NASA’s Orion space capsule has returned to Florida after completing its very first unmanned test flight. NASA will be reviewing the performance when it went on its Dec. 5 mission.
On December 5 Orion launched atop a Delta IV Heavy rocket from Cape Canaveral Air Force Station’s Space Launch Complex Flight Test on the Orion Flight Test: a two-orbit, four-hour flight that tested many of the systems most critical to safety.
It traveled 3,600 miles above the Earth’s surface and completed two orbits before heading back into the planet’s atmosphere.
The parachutes of the space capsules deployed successfully upon re-entry and landed in the Pacific Ocean.
The whole mission lasted four and a half hours. The Orion was retrieved from the ocean to the port of San Diego by the US Navy. It arrived back in Florida on December 18.
The mission has been considered a huge success and now NASA will be evaluating its performance for the upcoming mission to Mars.
NASA engineers and technicians are now going to be carrying out in-depth, detailed studies of the capsule’s flight to see whether it met their expectations.
NASA’s Orion spacecraft glides through clouds under its three massive main parachutes on its way toward a splashdown in the Pacific Ocean on Dec. 5, 2014. Photo Credit: NASA
As Orion program manager Mark Geyer noted in a press statement:
“Now, we get to dig in and really find out if our design performed like we thought it would. This is why we flew the flight. We demonstrated on Dec. 5 that Orion is a very capable vehicle. Now, we’re going to keep testing and improving as we begin building the next Orion.”
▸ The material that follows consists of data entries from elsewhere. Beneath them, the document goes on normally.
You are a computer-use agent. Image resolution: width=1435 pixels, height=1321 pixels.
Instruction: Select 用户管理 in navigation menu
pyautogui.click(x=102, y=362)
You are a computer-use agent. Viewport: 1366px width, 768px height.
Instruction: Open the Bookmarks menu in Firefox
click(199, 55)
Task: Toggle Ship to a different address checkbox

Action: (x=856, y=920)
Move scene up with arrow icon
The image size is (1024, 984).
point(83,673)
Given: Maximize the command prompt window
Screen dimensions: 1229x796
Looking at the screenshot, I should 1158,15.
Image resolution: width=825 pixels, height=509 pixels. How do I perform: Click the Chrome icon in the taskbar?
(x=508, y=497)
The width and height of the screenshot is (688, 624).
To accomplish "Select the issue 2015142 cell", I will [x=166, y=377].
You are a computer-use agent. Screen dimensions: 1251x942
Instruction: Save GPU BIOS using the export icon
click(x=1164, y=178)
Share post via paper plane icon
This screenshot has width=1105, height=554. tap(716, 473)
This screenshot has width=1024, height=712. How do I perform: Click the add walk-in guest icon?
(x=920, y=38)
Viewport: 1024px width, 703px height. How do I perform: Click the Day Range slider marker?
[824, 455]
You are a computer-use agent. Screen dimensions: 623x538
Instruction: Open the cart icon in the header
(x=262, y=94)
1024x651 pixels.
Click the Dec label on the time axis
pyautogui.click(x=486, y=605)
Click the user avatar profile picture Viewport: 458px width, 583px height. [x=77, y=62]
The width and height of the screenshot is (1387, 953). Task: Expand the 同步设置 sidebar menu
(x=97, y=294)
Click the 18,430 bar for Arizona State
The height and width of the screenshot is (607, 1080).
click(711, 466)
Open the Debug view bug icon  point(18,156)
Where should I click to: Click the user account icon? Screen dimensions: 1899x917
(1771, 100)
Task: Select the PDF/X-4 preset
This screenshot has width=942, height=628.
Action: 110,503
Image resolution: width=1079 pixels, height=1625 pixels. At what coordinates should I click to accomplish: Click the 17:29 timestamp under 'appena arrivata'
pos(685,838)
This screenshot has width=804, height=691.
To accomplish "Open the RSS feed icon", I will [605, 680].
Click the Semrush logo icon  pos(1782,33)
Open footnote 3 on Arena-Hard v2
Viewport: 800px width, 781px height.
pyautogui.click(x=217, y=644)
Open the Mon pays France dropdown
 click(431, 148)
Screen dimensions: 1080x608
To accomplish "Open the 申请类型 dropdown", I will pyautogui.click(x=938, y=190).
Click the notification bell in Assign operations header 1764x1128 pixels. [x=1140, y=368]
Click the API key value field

The Orion will serve as the exploration vehicle that will carry the crew to distant planetary bodies
According to NASA:
“A series of increasingly challenging missions awaits, and this new spacecraft will take us farther than we’ve gone before, including Mars. Named after one of the largest constellations in the night sky and drawing from more than 50 years of spaceflight research and development, the Orion spacecraft is designed to meet the evolving needs of our nation’s deep space exploration program for decades to come. It will be the safest, most advanced spacecraft ever built, and it will be flexible and capable enough to take us to a variety of destinations.”